Lembrava vagamente quando em uma reunião de Giwell em um Jamboree alguém contou
uma história de natal. A lembrança o emocionou.
♫ “Eu era um bom lobo um bom lobo de lei. Não estou mais lobando, o que fazer
não sei, me sinto velho e fraco não sei mais lobear, logo a Gilwell Assim que eu possa vou voltar” ♫... O dia amanheceu. Ele estava
mal. Sentia falta de ar, tremia e quase não ficava em pé. Seu corpo estava um
trapo. Como um robô saiu cambaleando pela rua. As pessoas desvencilhavam-se
achando que ele estava embriagado. Viu uma senhora dizer: – “Com esta idade e
bêbado pela manhã”? Ele começou a se sentir mal. Uma dor enorme no peito. Sabia
que era seu fim. Seus olhos se fecharam.
♫ “Prometo neste dia, cumprir a lei,
sou teu escoteiro, Senhor e Rei. Eu te amarei pra sempre, cada vez mais. Senhor
minha promessa, protegerás” ♫... Viu sua
mãe sorrindo, como ela era bela e nova. Viu seus irmãos e irmãs que já tinham
partido ali acenando. Fechou os olhos e esperou ser chamado para subir aos céus
com eles. Acordou assustado em sua cama em seu quarto. Toda sua família em
volta sorrindo. Era sua mulher, eram seus filhos, seus netos e vizinhos. O
quarto cheio de gente. Bem vindo Papai, bem vindo marido, Vovô estava morrendo
de saudades! Então não tinha morrido? Viu próximo uma jovem uniformizada de
Escoteira. – Quem é você? Foi sua esposa quem contou – Ela viu você caindo e
dizendo ser um Velho Lobo. Sabia que você era um Escoteiro. Pediu um taxi e o
levou ao pronto socorro. Telefonou para várias delegacias e uma delas já sabia
do seu sumiço. Comunicaram por telefone. Ela meu marido, foi seu anjo de natal!
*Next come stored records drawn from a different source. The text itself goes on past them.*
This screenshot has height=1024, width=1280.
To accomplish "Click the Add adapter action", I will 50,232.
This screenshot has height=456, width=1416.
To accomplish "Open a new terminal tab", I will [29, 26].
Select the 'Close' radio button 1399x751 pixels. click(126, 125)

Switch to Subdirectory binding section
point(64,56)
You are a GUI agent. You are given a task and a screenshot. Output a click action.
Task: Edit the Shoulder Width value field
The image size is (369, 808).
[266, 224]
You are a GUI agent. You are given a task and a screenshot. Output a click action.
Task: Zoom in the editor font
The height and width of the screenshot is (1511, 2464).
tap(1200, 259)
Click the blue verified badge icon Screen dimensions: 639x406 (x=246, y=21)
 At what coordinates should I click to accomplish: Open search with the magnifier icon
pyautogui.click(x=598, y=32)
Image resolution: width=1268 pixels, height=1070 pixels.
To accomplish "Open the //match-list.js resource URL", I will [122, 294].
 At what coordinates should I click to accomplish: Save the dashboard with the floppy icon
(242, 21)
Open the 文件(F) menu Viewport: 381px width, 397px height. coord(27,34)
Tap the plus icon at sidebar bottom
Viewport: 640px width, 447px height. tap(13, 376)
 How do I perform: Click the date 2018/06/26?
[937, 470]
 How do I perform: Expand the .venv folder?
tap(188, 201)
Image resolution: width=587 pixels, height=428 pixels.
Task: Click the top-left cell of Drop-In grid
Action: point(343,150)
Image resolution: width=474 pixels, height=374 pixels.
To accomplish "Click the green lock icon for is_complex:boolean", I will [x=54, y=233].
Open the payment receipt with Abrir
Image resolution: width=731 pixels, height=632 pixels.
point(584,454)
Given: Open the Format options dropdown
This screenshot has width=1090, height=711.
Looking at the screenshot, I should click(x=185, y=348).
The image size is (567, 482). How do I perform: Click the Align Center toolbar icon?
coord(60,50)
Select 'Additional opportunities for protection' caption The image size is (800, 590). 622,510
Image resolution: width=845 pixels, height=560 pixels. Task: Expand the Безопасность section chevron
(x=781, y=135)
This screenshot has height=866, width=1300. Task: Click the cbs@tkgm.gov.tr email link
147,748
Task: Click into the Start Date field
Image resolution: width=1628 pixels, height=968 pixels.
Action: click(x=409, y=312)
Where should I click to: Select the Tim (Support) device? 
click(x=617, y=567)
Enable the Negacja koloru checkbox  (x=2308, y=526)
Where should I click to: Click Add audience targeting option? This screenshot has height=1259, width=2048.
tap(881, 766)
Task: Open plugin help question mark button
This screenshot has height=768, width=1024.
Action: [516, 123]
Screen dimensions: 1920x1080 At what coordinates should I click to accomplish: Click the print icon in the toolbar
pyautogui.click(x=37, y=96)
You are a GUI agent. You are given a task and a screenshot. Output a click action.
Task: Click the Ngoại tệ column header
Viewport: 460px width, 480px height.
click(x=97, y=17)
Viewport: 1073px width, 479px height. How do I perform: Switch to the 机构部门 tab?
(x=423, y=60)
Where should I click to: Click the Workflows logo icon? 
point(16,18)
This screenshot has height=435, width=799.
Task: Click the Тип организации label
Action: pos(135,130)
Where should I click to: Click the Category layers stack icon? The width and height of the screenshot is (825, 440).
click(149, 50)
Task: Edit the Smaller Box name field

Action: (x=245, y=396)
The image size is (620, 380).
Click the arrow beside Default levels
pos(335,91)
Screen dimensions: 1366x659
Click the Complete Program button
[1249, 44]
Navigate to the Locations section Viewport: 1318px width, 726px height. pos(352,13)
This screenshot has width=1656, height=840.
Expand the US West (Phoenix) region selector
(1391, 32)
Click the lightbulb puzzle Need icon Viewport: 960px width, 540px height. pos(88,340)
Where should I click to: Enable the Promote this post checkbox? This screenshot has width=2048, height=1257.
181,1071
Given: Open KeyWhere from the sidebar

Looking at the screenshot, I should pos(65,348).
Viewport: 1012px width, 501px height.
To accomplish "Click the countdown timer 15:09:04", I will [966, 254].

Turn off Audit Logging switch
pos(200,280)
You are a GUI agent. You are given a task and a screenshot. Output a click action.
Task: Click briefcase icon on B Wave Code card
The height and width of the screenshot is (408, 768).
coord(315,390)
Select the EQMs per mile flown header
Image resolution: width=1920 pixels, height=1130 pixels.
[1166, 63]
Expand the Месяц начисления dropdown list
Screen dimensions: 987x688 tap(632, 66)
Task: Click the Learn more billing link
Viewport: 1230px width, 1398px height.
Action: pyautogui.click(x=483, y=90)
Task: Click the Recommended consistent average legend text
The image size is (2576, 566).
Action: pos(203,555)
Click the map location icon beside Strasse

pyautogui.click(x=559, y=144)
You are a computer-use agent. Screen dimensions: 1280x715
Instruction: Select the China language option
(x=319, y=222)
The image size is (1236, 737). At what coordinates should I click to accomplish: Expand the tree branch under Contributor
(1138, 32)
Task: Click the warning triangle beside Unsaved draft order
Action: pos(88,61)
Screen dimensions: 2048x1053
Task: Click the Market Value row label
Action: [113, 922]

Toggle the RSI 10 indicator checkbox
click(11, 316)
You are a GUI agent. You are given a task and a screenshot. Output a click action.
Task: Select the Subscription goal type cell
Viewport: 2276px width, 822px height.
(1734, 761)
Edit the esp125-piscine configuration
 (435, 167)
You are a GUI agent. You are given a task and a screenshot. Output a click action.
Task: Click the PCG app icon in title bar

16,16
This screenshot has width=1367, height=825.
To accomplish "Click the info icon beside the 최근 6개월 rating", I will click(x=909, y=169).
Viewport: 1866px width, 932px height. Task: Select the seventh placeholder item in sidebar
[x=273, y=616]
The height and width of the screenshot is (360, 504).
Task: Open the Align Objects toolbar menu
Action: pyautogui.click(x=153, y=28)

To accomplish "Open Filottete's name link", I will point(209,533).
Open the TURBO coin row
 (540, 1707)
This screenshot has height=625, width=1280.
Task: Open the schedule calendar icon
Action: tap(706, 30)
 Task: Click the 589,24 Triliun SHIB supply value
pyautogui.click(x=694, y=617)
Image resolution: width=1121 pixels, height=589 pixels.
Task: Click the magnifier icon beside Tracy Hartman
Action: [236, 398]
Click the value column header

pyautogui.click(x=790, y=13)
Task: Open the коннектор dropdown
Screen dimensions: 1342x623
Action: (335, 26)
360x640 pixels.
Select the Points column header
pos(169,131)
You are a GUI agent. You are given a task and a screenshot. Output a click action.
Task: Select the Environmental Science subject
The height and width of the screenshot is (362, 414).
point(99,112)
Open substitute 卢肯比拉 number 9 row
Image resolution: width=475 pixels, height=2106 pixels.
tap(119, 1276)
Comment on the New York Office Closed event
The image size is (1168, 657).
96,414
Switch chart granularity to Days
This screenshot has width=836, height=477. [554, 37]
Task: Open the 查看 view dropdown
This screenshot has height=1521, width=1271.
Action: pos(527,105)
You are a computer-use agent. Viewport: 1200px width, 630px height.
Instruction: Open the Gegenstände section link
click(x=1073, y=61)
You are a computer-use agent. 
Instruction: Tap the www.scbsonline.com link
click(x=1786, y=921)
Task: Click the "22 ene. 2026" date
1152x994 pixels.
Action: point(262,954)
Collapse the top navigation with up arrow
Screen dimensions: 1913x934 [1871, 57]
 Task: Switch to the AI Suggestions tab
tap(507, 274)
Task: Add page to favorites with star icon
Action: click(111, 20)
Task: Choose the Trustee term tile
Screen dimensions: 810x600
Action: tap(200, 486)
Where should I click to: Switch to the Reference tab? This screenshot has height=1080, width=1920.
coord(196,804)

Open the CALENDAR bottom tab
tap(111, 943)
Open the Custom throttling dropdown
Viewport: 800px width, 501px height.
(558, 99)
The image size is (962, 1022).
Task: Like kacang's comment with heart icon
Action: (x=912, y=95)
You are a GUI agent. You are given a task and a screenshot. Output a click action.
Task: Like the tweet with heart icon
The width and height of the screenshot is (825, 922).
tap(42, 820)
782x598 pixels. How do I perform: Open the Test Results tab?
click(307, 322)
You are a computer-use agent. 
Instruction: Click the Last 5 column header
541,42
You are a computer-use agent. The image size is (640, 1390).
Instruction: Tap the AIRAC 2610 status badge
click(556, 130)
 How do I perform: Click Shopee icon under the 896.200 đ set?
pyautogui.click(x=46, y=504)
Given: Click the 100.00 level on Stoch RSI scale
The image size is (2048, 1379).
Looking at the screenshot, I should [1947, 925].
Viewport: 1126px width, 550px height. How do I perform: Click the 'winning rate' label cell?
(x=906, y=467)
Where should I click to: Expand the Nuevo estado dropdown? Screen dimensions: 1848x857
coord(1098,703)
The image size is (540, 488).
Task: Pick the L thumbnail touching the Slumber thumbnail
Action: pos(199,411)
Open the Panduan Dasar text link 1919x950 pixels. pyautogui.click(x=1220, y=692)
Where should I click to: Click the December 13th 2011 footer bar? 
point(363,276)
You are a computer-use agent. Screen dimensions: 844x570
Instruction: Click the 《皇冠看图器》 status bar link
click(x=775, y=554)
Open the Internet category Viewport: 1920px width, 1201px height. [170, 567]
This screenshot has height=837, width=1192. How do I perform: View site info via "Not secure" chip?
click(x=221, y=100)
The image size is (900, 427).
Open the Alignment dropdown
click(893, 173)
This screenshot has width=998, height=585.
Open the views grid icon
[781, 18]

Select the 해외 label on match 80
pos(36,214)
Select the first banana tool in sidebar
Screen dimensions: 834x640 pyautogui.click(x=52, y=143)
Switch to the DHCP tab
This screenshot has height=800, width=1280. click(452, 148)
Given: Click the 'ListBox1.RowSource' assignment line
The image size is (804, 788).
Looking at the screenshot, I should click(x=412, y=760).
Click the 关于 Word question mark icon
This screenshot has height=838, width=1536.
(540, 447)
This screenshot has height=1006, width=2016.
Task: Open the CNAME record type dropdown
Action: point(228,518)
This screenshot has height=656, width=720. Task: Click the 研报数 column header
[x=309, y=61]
♫ “Bravo, bravo Bravo, bravíssimo, bravo,
bravo bravo, bravíssimo bravo, bravíssimo bravo, bravíssimo bravo, bravo bravo, bravíssimo” ♫...
nota - Ele era
apenas um Velho lobo. Sofria de Mal de
Alzheimer. Um dia saiu sem dizer para onde. Perdeu-se na cidade de
pedra. Seu mundo se transformou em um pesadelo. Mas tudo tem um final feliz.
Foi seu presente de natal. Um conto fantástico e emocionante!